2021-03-24 11:49:52 | 映画のレビュー

若い頃、何度も繰り返し観た「青いパパイヤの香り」(1993年制作)とようやく再会することができました。二十年以上も前に観た映画は記憶に残っているままで、懐かしさのあまり、翌日繰り返して観てしまったくらいであります。

ベトナムの湿潤な風土。主人公の少女ムイの愛らしさ、エキゾチックな風景描写……ああ、なんて心を揺さぶる映画なんだろう。はじめてこれを観た時の若かった自分の感情や心象風景まで思い出してしまい、しばしぼんやりとしてしまった私。
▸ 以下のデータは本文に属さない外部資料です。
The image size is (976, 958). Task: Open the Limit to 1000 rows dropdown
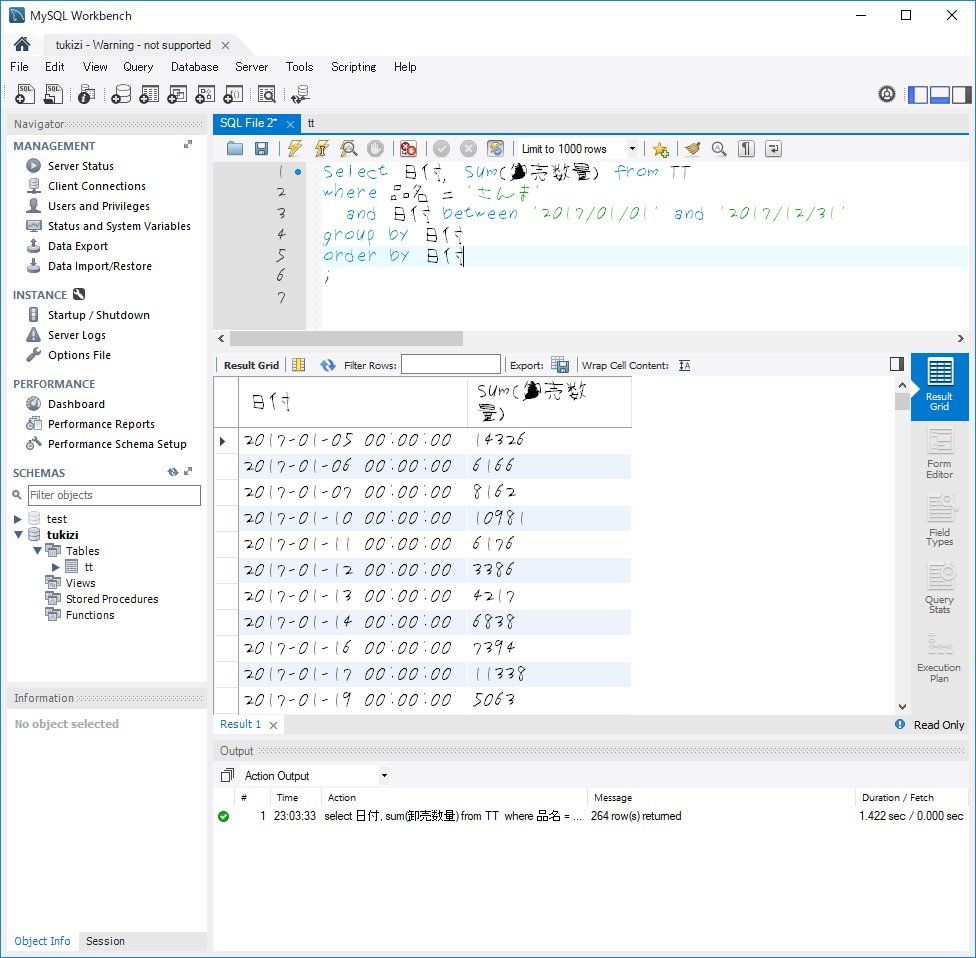pos(631,149)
それほど、心に残る映画だった「青いパパイヤの香り」。今、観ても人の情感に訴えてくる傑作であります。

舞台は、1951年のベトナム。主人公の幼い少女ムイは、田舎から都会の家に住み込みの使用人としてやって来ます。戦後間もなくのベトナムって、こんな感じだったのか……そこでは、なぜか中庭の炊事場が、ムイの生活圏。蛙も住み、南国の植物があちこち茂っている中庭――この家にはもう一人、老女の使用人がいるのですが、彼女も女主人もとても優しい。

 

 

そこで、ムイは幼いながら、家の床拭きをしたり、料理を作ったりするのですが、この料理を作る場面が秀逸なのだ! 

大きなホウロウのタライには、黒い鯉みたいな魚が生きたまま泳いでいたりするし、小松菜を思わせる野菜に豚肉らしき肉を鍋で炒めるシーンは、とても生き生きとして目が離せません。はっきり言って不衛生なはずの庭の炊事場なのに、その料理が何だかとっても美味しそうなのです。生きた魚を、どう料理するんだろう?

 ベトナム料理って、いつか食べてみたいな。

   

ムイが中庭の炊事場で、ご飯を食べる上の写真のシーンーーえもいわれぬ愛らしさですね。
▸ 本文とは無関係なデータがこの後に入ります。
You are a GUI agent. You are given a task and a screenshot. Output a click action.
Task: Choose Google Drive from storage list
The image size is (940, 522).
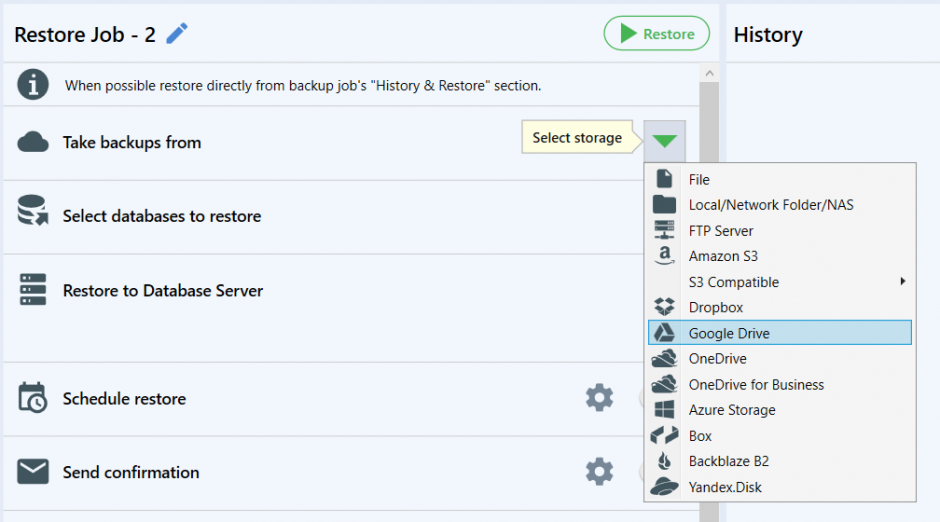coord(780,333)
彼女は一日中働きづめなので、文字も知らないし、あまり喋ることもないのですが、地面を這う蟻を見たり、コオロギを竹の籠に入れて飼ったりする感性豊かな、いい子。家の奥に引きこもっているお婆さんにずっと恋し続けているおじいさんと仲良くなり、彼をお婆さんの元へ案内してあげたりまでします。

終始静かなトーンで、台詞も極力排されているため、返って場面に描かれている情景の美しさ、ベトナムの家庭のあり方などが、こちらの感性に響いてくる音楽のごとき映画です。

食事に使う器や、家具、緑濃いむせるようなベトナムの風景――これらのものは、ベトナム人にとっても、遠い郷愁を感じさせるものではないでしょうか?

こんな風にして十年という時が過ぎ、すっかり大人になったムイ。女主人は未亡人となり、家は結婚した長男夫婦が引きついでいます。不景気で使用人を雇う余裕がなくなったため、ムイは長男の友人であり、大金持ちの独身作曲家の家に働きに出されることとなります。

実はこの作曲家というのが、ムイが子供の頃憧れていた人。時々家に遊びに来る長男の親友のために、胸をときめかせ、精一杯身ぎれいにして、料理を彼の前に運んだりしていたのですが、このシーンがとてもかわゆいのだ。

――とまあ、この前奏曲があって、大人になったユイが、彼の家に使用人としてやって来たことで、シンデレラストーリーが展開します。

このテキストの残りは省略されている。